India’s Market Is Warning About Lower Growth
The market is pricing a tougher future. Policy must deliver a stronger one.
By Vikas Sehgal
At current levels, India’s stock market is no longer pricing a cheap growth story. It is pricing a more difficult reality: India may be at risk of becoming a lower-growth economy.
The market is not saying India will grow at 7–8% real GDP forever. It appears to be pricing something closer to a 5–6% real growth economy — still respectable, but no longer exceptional enough to justify complacency.
That is the warning.
Note: China adjusted = mainland China + Hong Kong market cap, to capture Chinese companies listed outside the mainland.

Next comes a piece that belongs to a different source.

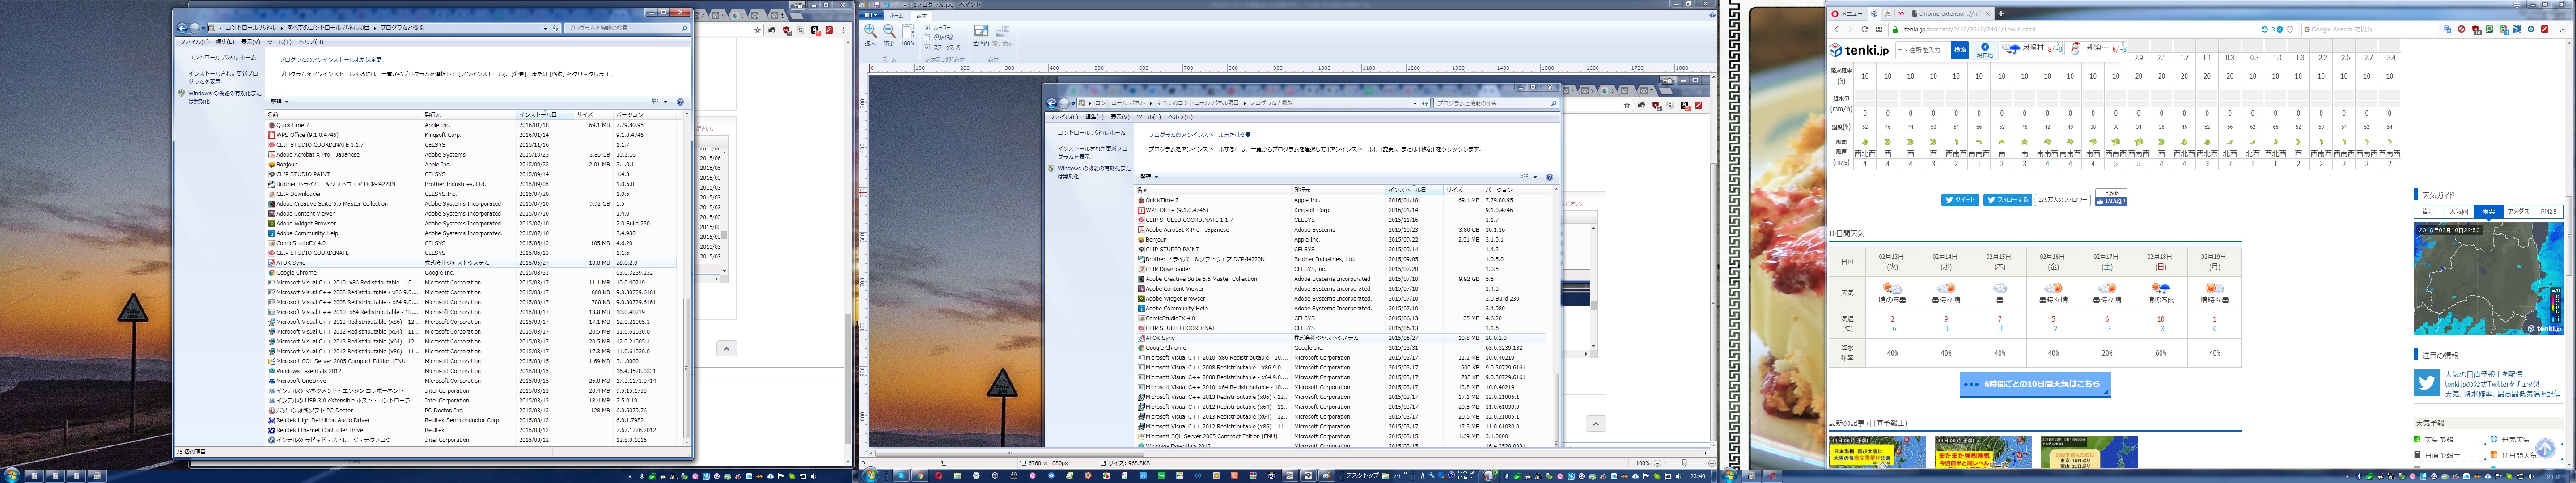Image resolution: width=2576 pixels, height=483 pixels.
Task: Open the 整理 (Organize) dropdown in the programs list
Action: pos(279,102)
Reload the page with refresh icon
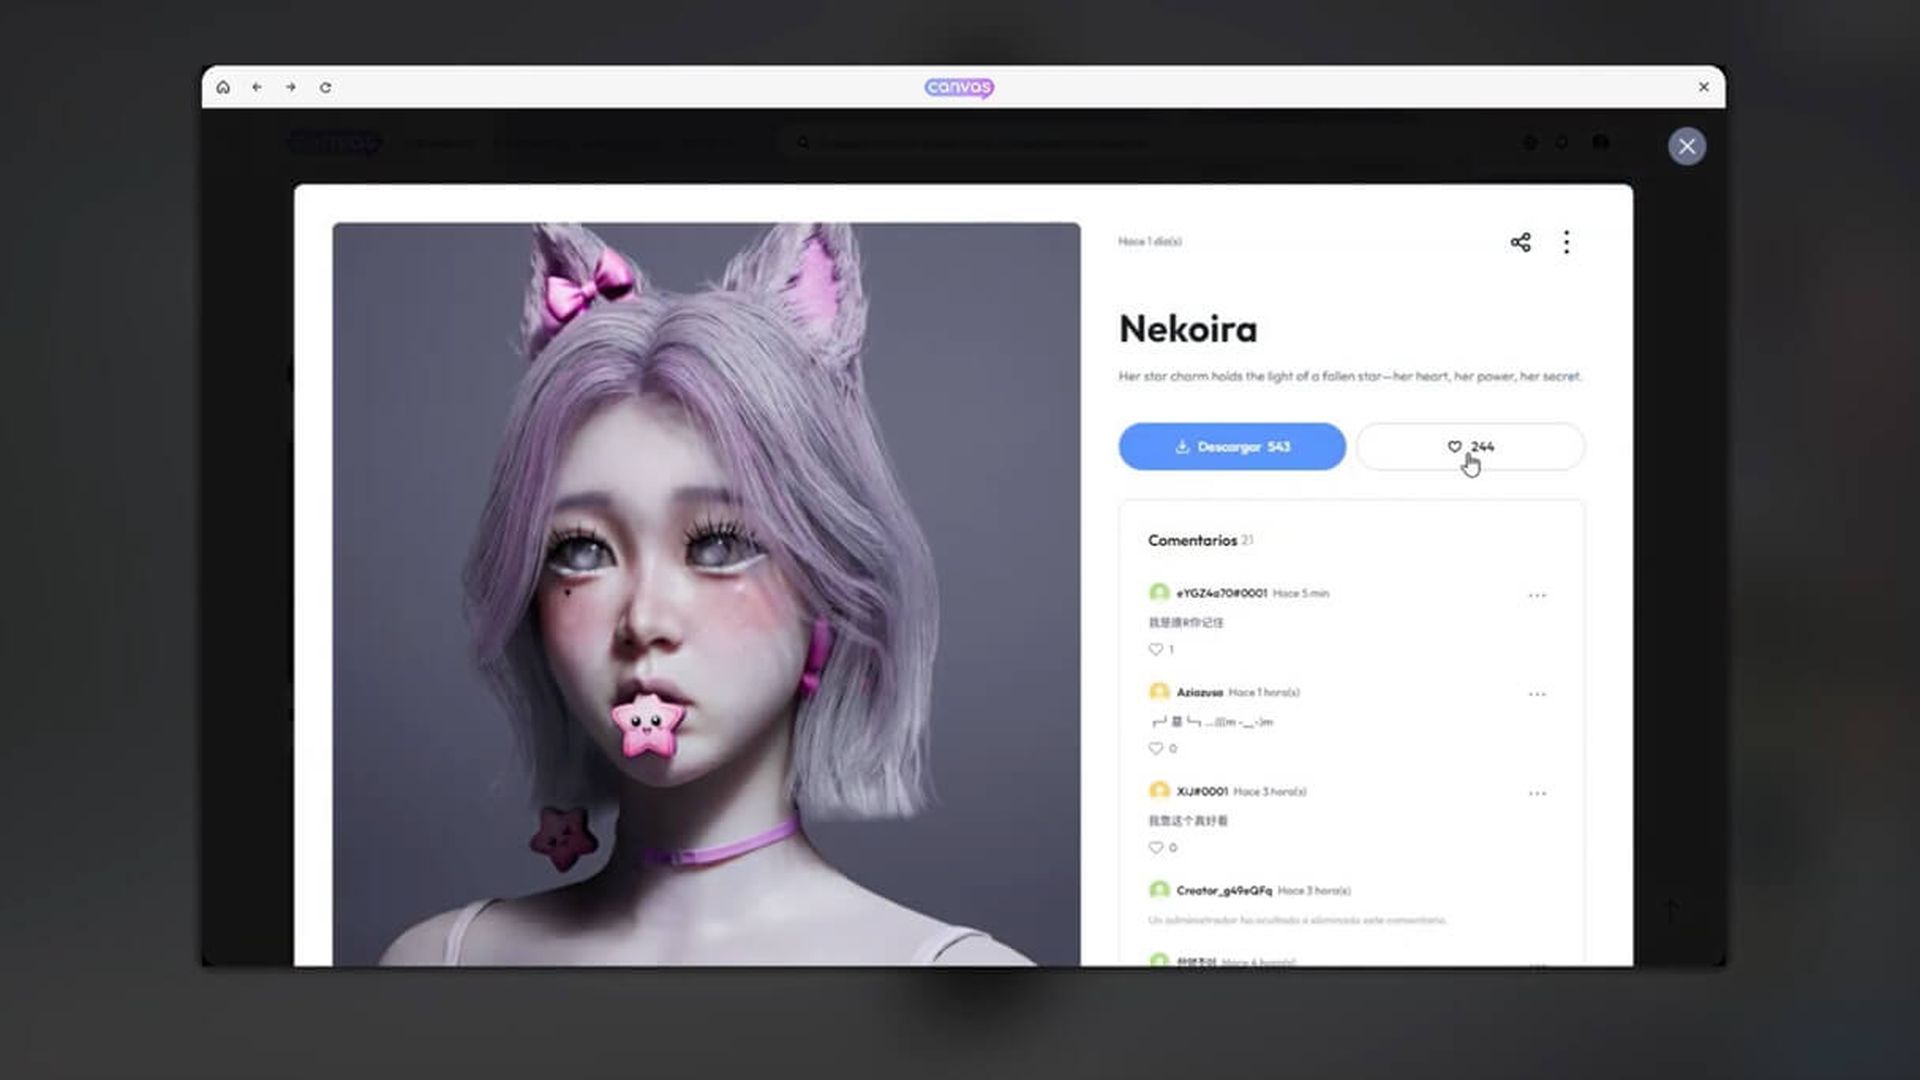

India cannot afford to let its growth premium erode. If the government wants to protect that premium, it has to loosen the constraints on growth. That means reducing fiscal wastage, improving the quality of public spending, accelerating infrastructure execution, lowering friction for private investment, easing the burden on businesses, and allowing more capital to flow into productive sectors.

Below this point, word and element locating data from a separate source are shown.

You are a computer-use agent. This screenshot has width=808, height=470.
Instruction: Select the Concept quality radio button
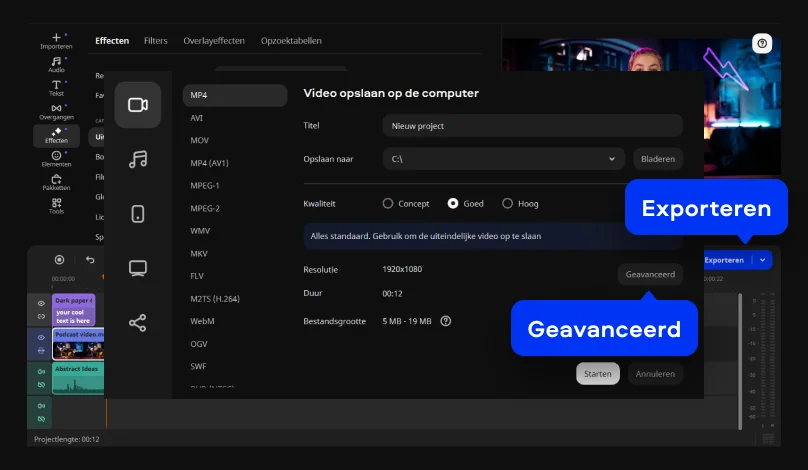(388, 203)
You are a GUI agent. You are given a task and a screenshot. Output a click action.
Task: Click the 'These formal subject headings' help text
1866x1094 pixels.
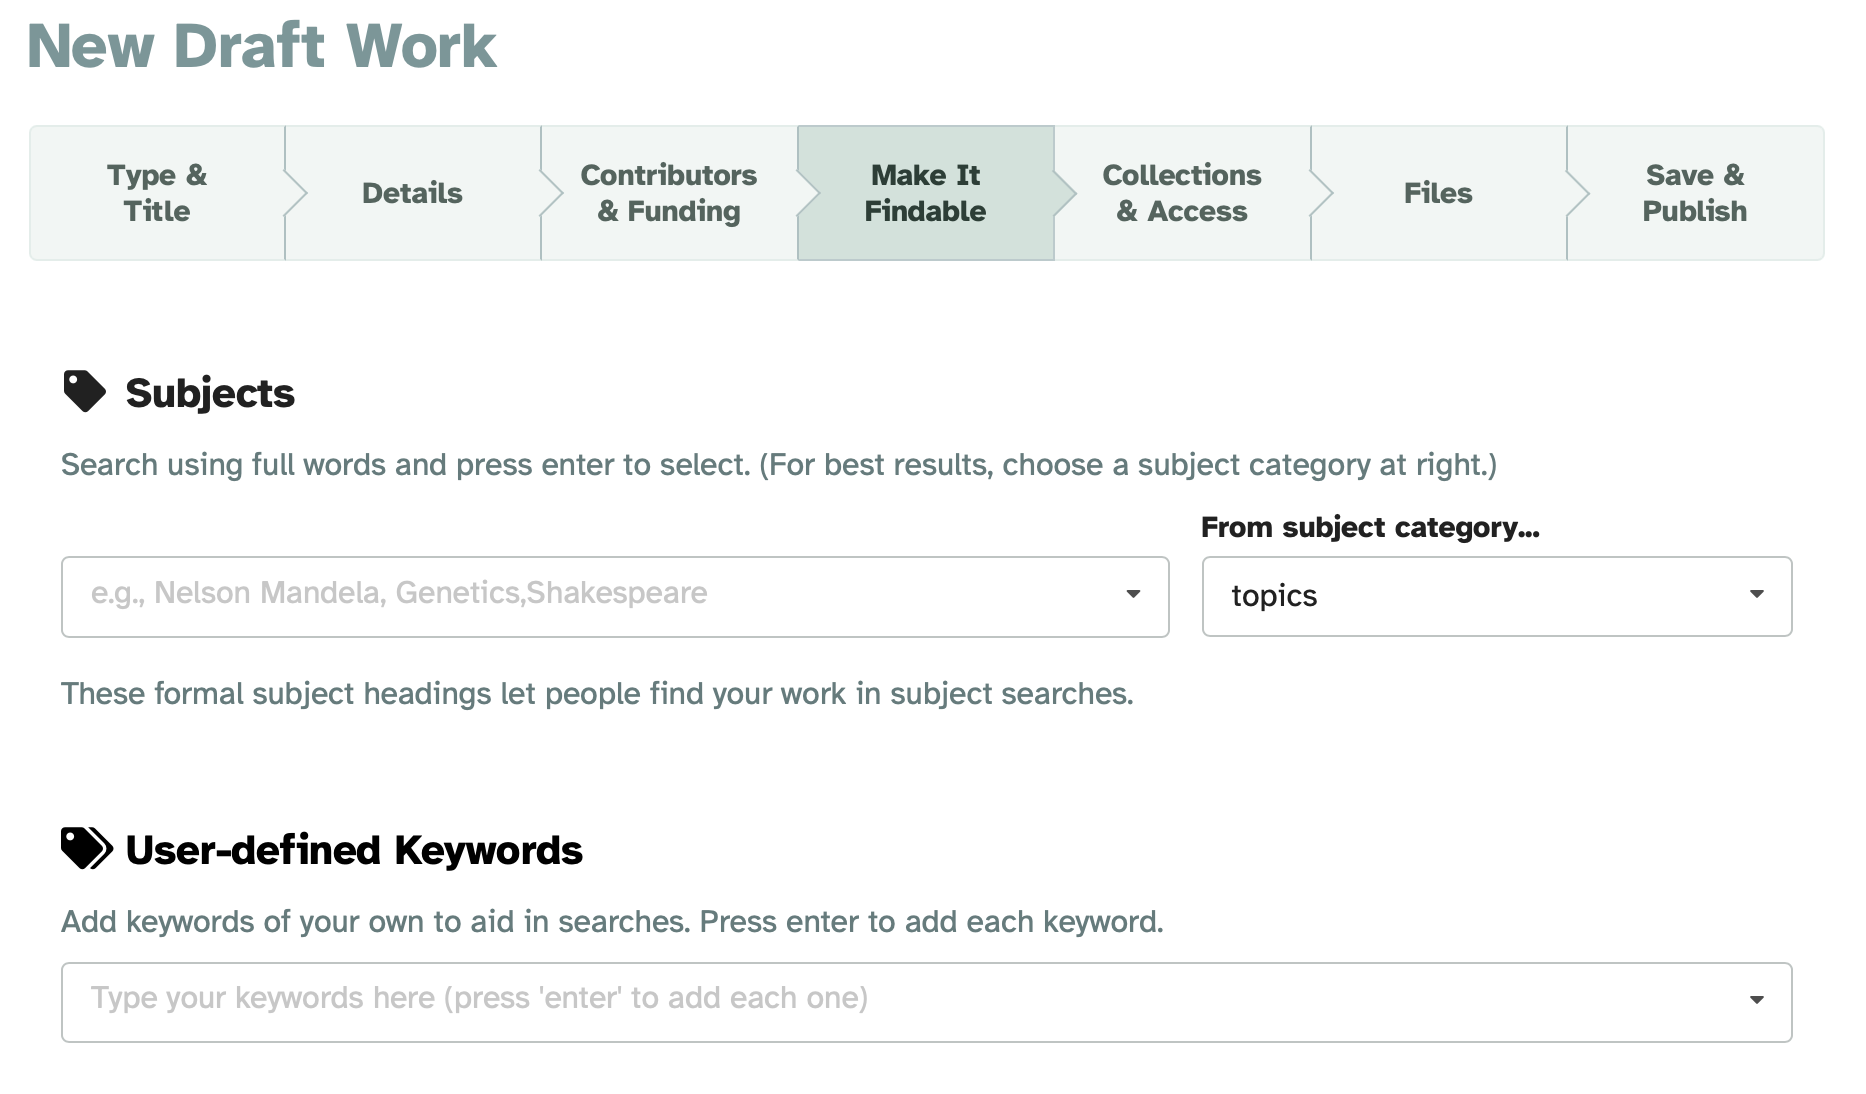click(x=597, y=693)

India does not need more headline spending. It needs better spending.
The risk is that too much fiscal capacity is absorbed by subsidies, bureaucracy, leakage, and low-return expenditure, while too little goes into productivity, logistics, manufacturing depth, energy security, and private-sector confidence. If that continues, India’s growth ceiling will fall.
And the market is already beginning to price that risk.
The market is giving India a warning, not a guarantee.